Differentiating phenotypes of cardiac “hypertrophy” characterised by increased wall thickness on echocardiography is essential for management and prognostication. Transthoracic echocardiography is the most commonly used screening test for this purpose. We sought to identify echocardiographic markers that distinguish infiltrative and storage disorders that present with increased left ventricular (LV) wall thickness, namely, cardiac amyloidosis (CA) and Anderson–Fabry disease (AFD), from hypertensive heart disease (HHT).

Methods

Patients were retrospectively recruited from Westmead Hospital, Sydney, and Princess Alexandra Hospital, Brisbane. LV structural, systolic, and diastolic function parameters, as well as global (LVGLS) and segmental longitudinal strains, were assessed. Previously reported echocardiographic parameters including relative apical sparing ratio (RAS), LV ejection fraction-to-strain ratio (EFSR), mass-to-strain ratio (MSR) and amyloidosis index (AMYLI) score (relative wall thickness × E/e′) were evaluated.

Results

A total of 209 patients {120 CA [58 transthyretin amyloidosis (ATTR) and 62 light-chain (AL) amyloidosis], 31 AFD and 58 HHT patients; mean age 64.1 ± 13.7 years, 75% male} comprised the study cohort. Echocardiographic measurements differed across the three groups, The LV mass index was higher in both CA {median 126.6 [interquartile range (IQR) 106.4–157.9 g/m2]} and AFD [median 134 (IQR 108.8–152.2 g/m2)] vs. HHT [median 92.7 (IQR 79.6–102.3 g/m2), p < 0.05]. LVGLS was lowest in CA [median 12.29 (IQR 10.33–15.56%)] followed by AFD [median 16.92 (IQR 14.14–18.78%)] then HHT [median 18.56 (IQR 17.51–19.97%), p < 0.05]. Diastolic function measurements including average e′ and E/e′ were most impaired in CA and least impaired in AFD. Indexed left atrial volume was highest in CA. EFSR and MSR differentiated secondary (CA + AFD) from HHT [receiver operating curve–area under the curve (ROC-AUC) of 0.80 and 0.91, respectively]. RAS and AMYLI score differentiated CA from AFD (ROC-AUC of 0.79 and 0.80, respectively).

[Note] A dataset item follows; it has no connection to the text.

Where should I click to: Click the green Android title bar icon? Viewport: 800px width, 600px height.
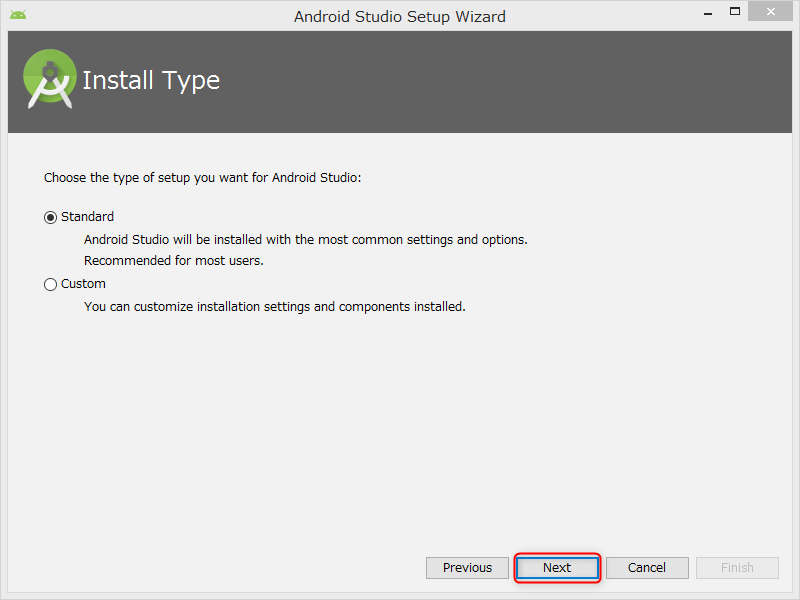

A linear discriminant analysis with stepwise variable selection using linear combinations of LV mass index, average e′, LVGLS and basal strain correctly classified 79% of all cases.

Conclusion

Simple echocardiographic parameters differentiate between different “hypertrophic” cardiac phenotypes. These have potential utility as a screening tool to guide further confirmatory testing.